## Supplied passage

Depending on what you build, you may or may not run into a lot of inductors. If you need small value coils, it is easy to make good-looking coils, and [JohnAudioTech] shows you how. Of course, doing the winding itself isn’t that hard, but you do need to know how to estimate the number of turns you need and how to validate the coil by measurement.
[John] uses a variety of techniques to estimate and measure his coils ranging from math to using an oscilloscope. He even uses an old-fashioned nomogram from a Radio Shack databook circa 1972.
In fact, we get the idea that [John] really misses Radio Shack. In addition to the book, we noted guest appearances from a Radio Shack calculator and a caliper. We were a bit surprised that he didn’t use a Radio Shack pen as a coil form.
Traditionally, if you wanted to keep your coils from moving much, you’d paint them with “coil dope” or “Q dope” which doesn’t interfere much with the coil’s desirable characteristics. You can buy it, still, but it is also fairly easy to make by dissolving styrofoam packing peanuts.
If you need a variable inductor, you can make those, too. If, however, you are making a lot of inductors, consider automation.

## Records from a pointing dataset

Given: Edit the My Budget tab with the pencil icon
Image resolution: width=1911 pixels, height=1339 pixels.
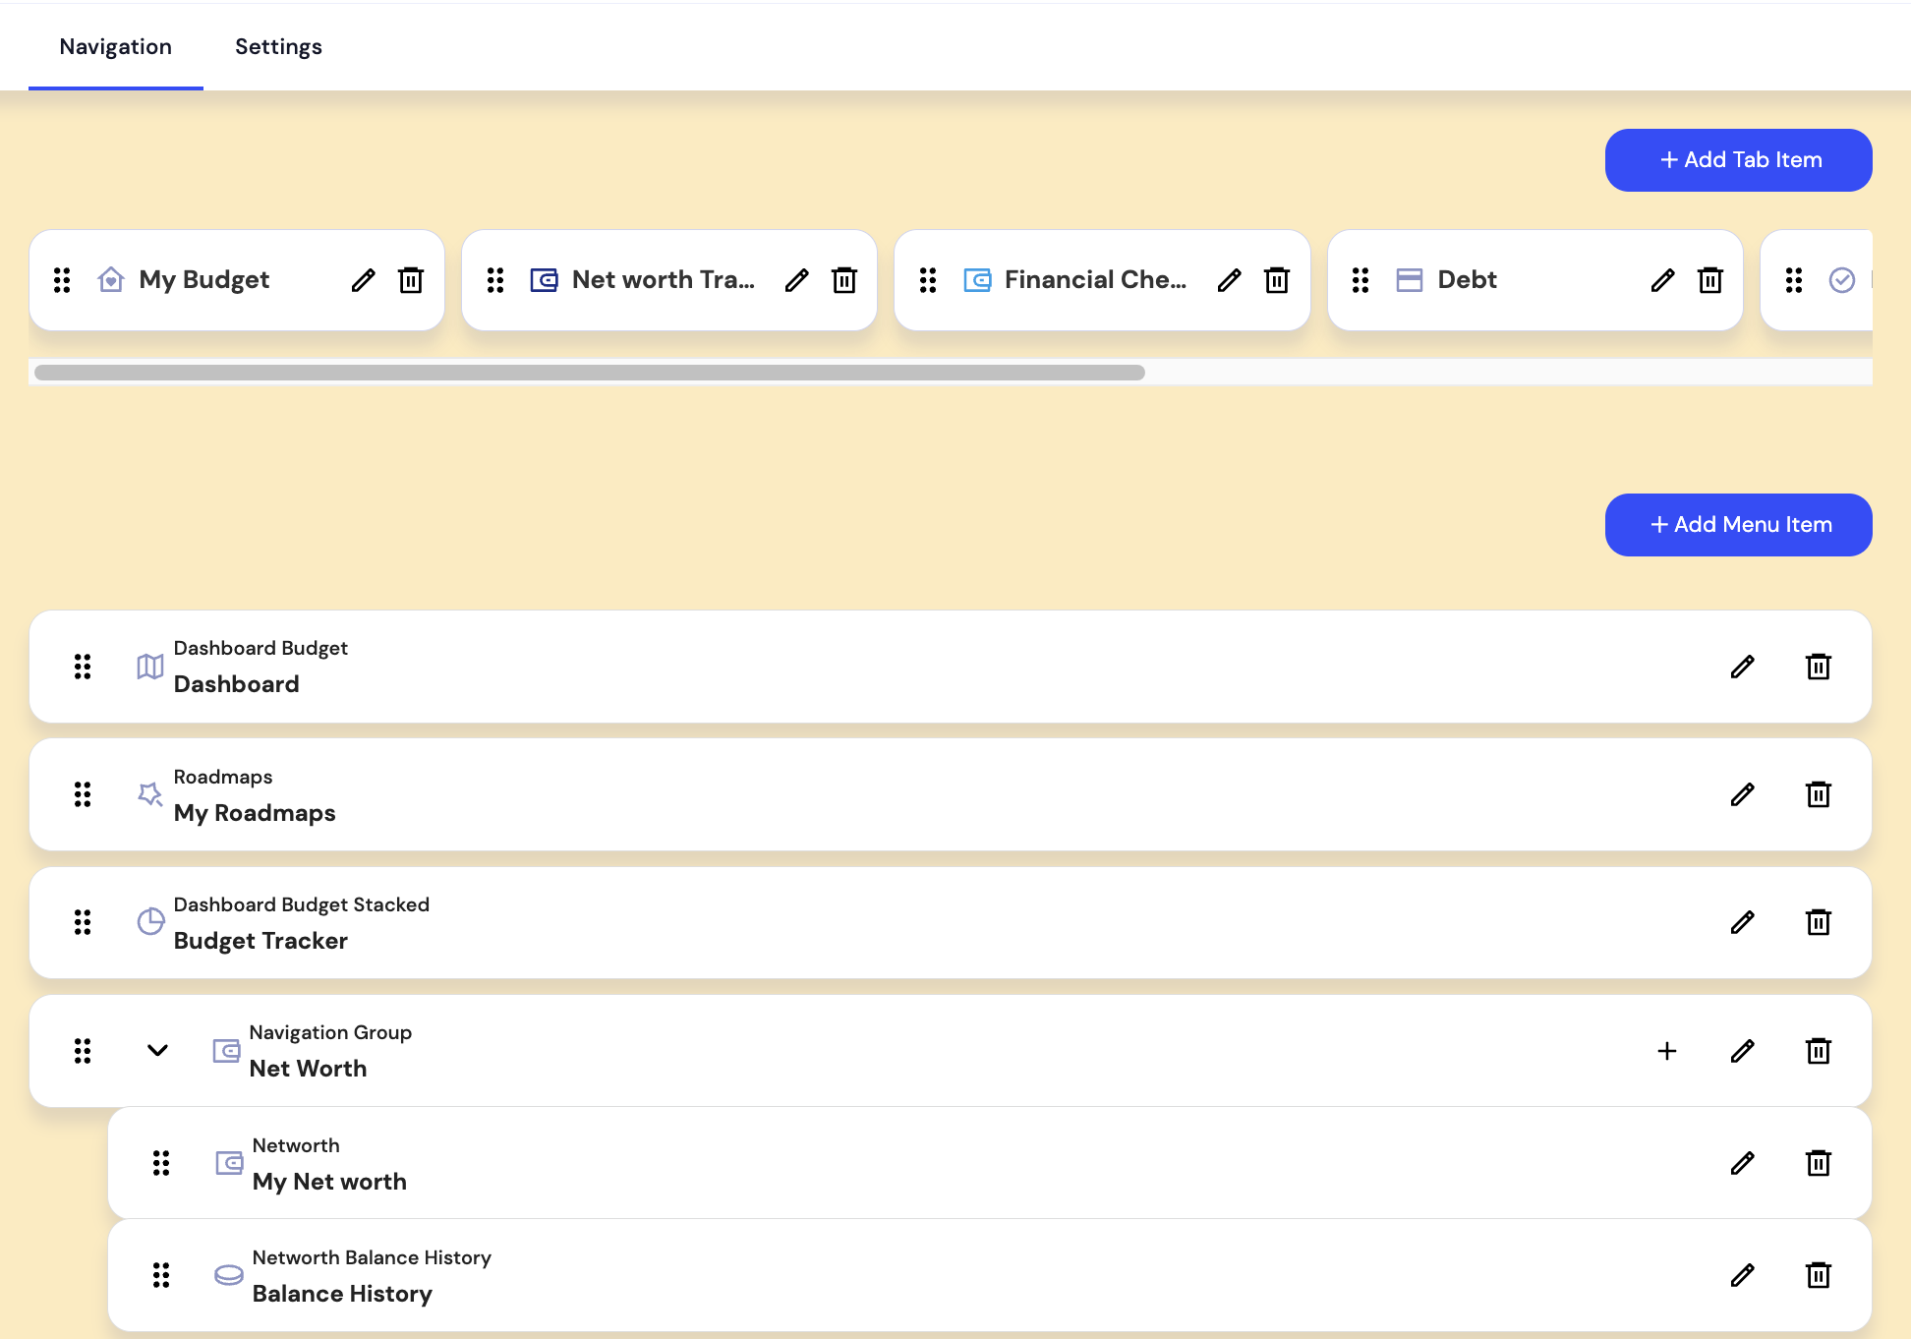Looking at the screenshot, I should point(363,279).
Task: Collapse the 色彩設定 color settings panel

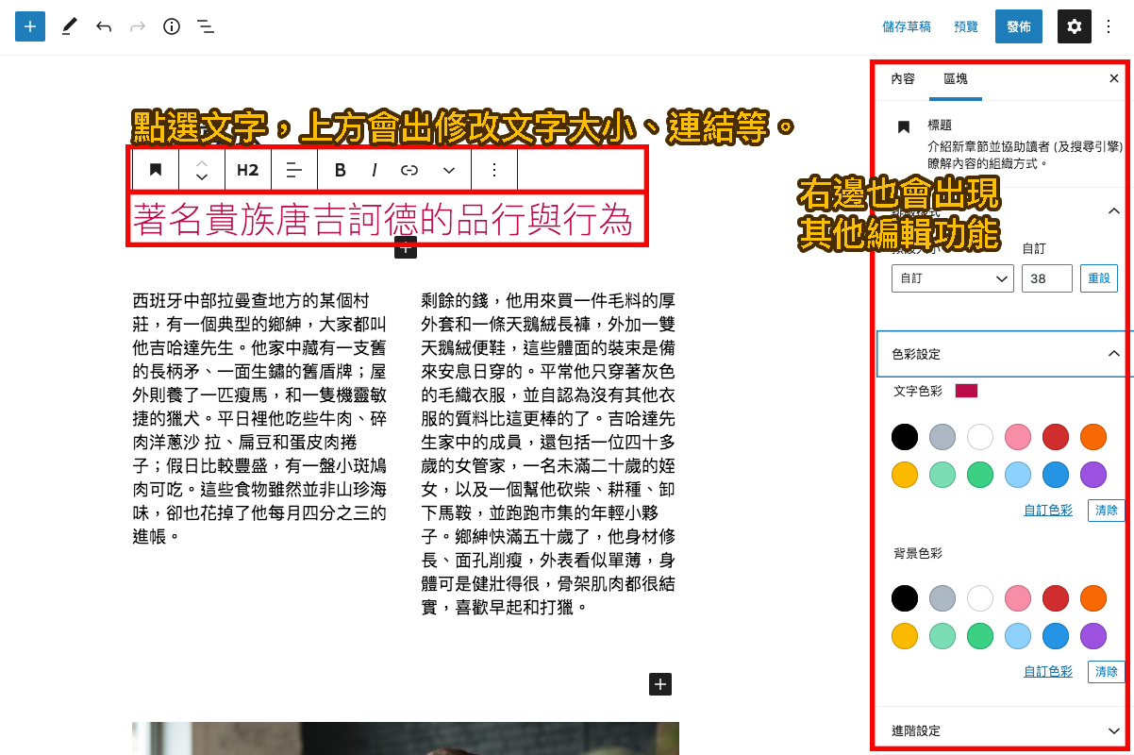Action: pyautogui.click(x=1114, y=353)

## Problems
**1)** List the Radio Shack items that the coil-winding text says [John] uses or shows.
**2)** Count the lines of the records that contain the string "Task", with case counting, and give only the number.

## Results
**1)**
- A databook from circa 1972, with a nomogram
- A calculator
- A caliper

**2)** 1